Omaha Beach France
The beach is located on the north coast of France, facing the English Channel, and is 5 miles long, from the east of Sainte-Honorine-des-Pertes to west of Vierville-sur-Mer on the right bank of the Douve river estuary. Landings here were necessary in order to link up the British landings to the east with the American landing to the west at Utah beach, thus providing a continuous lodgement on the Normandy coast. It was one of 5 landing points on the Normandy coast. Because of its topography the site was easy to defend by the Germans. There were no fewer than fourteen Widerstandnessen (“resistance nests”). Taking Omaha was to be the responsibility of United States Army troops, with sea transport provided by the U.S. Navy and elements of the British Royal Navy.

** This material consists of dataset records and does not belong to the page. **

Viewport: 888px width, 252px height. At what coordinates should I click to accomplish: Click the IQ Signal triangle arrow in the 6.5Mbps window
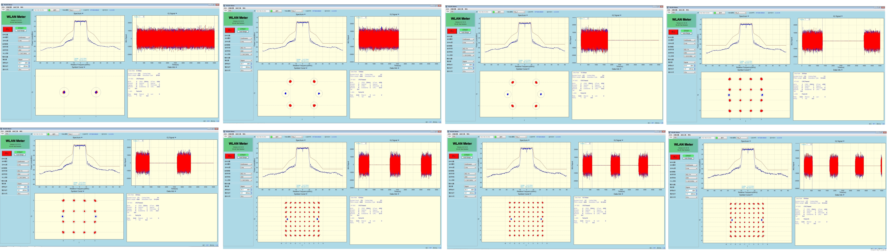coord(176,13)
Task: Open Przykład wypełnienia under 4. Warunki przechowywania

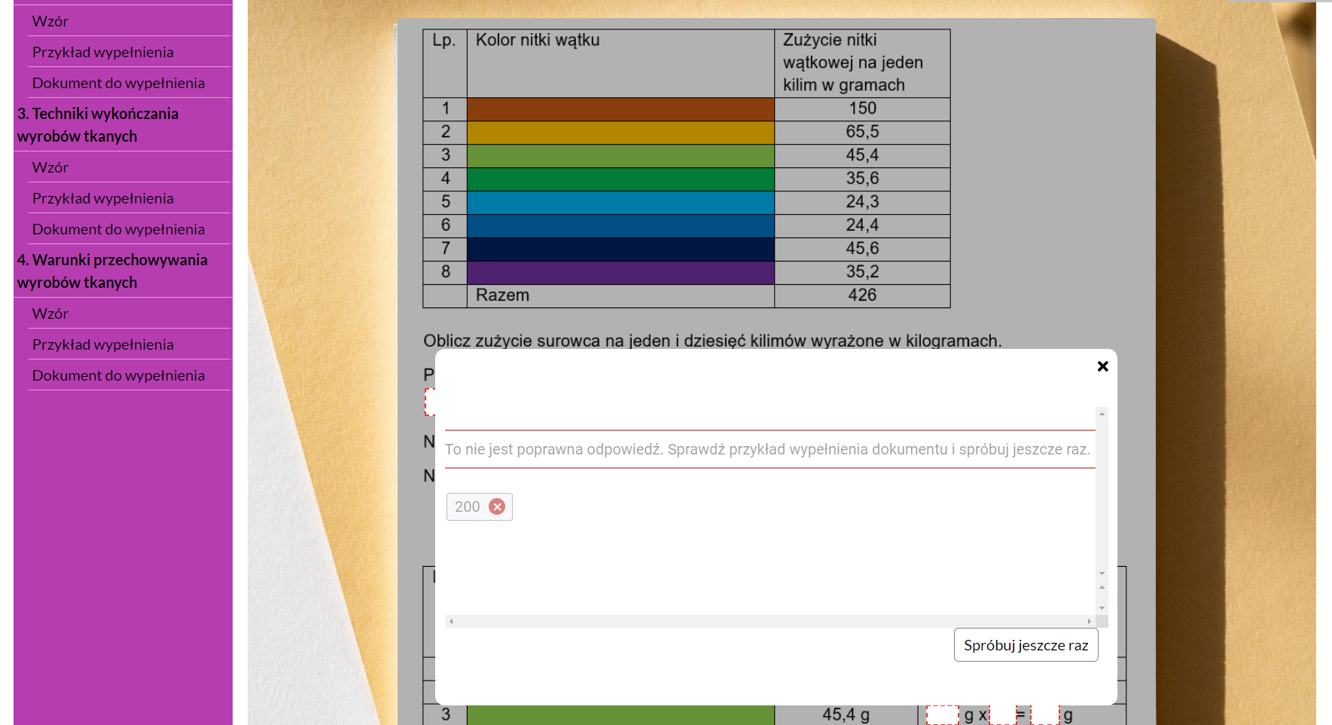Action: pos(103,344)
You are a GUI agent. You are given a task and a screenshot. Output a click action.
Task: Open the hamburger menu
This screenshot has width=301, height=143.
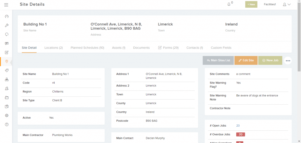click(x=6, y=4)
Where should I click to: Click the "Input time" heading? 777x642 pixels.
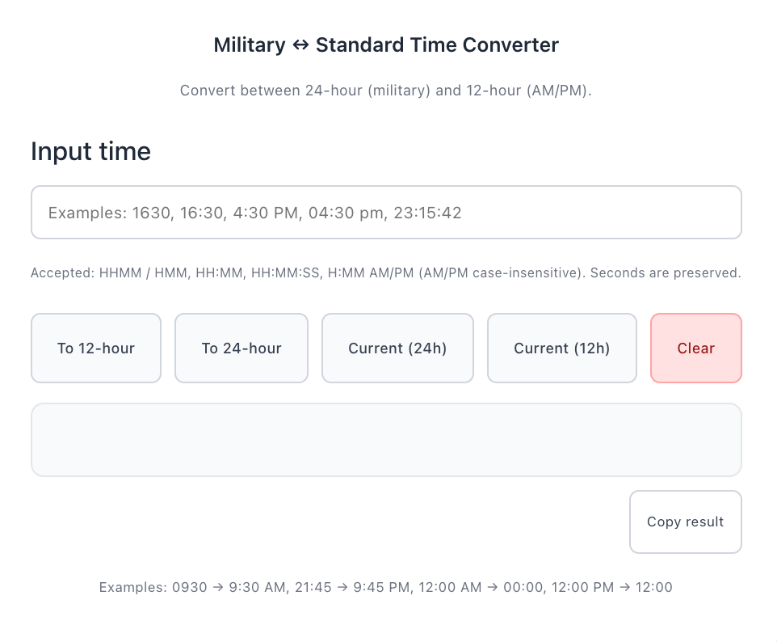[90, 151]
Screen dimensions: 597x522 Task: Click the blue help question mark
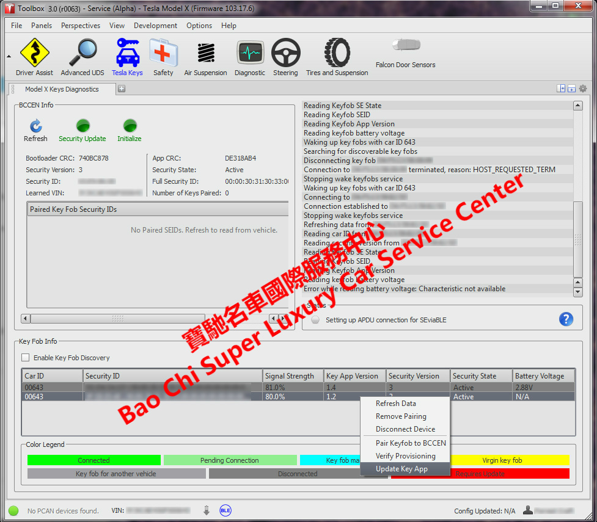point(566,319)
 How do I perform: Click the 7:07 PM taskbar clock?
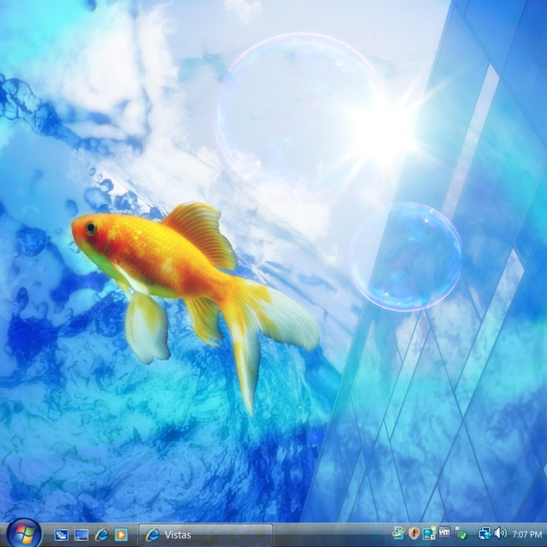526,534
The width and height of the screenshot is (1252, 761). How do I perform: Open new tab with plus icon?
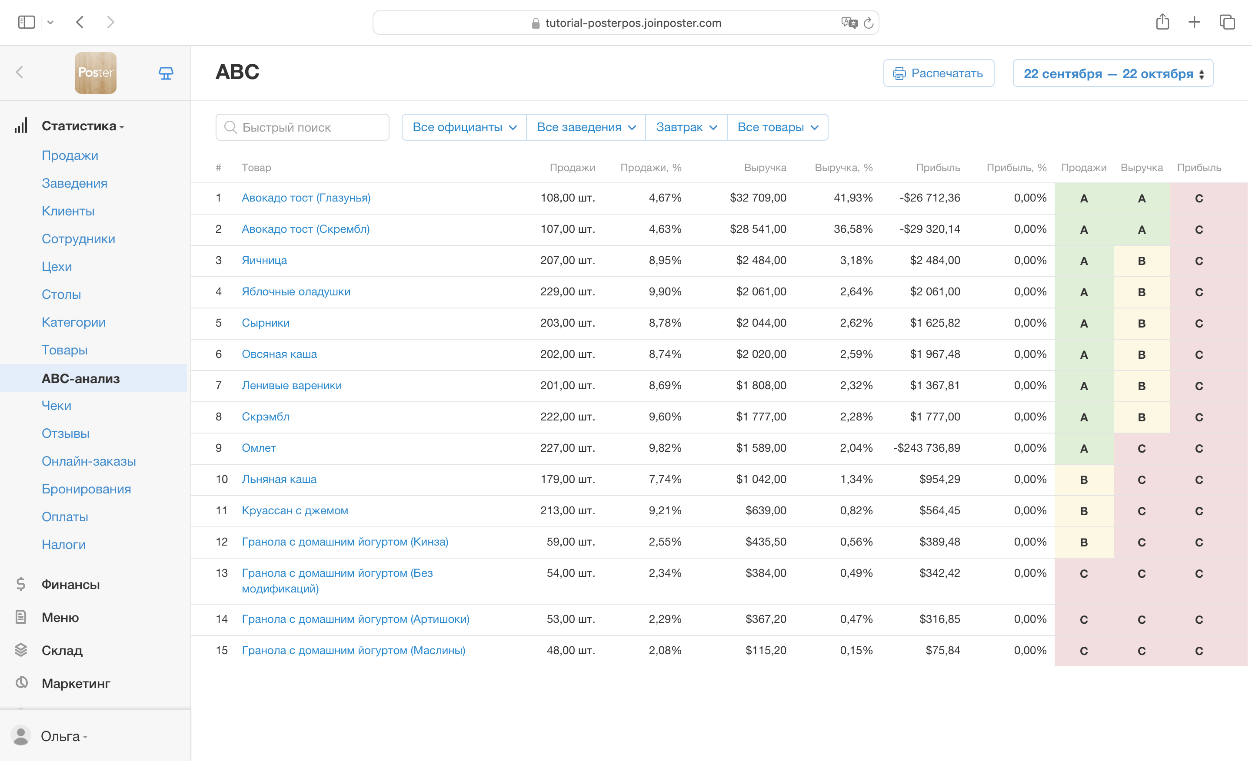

Today at Omaha Beach jagged remains of the harbour are visible at low tide. The shingle bank is no longer there, cleared by engineers in the days following D-Day to facilitate the landing of supplies. The coastal communes of Sainte Honorine-des-Pertes, Saint-Laurent-sur-Mer and Colleville-sur-Mer are under the protection of the Conservatoire du Littoral (an institution which buys coastal land for protection and management). The beachfront is more built up and the beach road extended, villages have grown and merged, but the geography of the beach remains as it was and the remains of the coastal defences can still be visited. At the top of the bluff overlooking Omaha near Colleville is the American cemetery.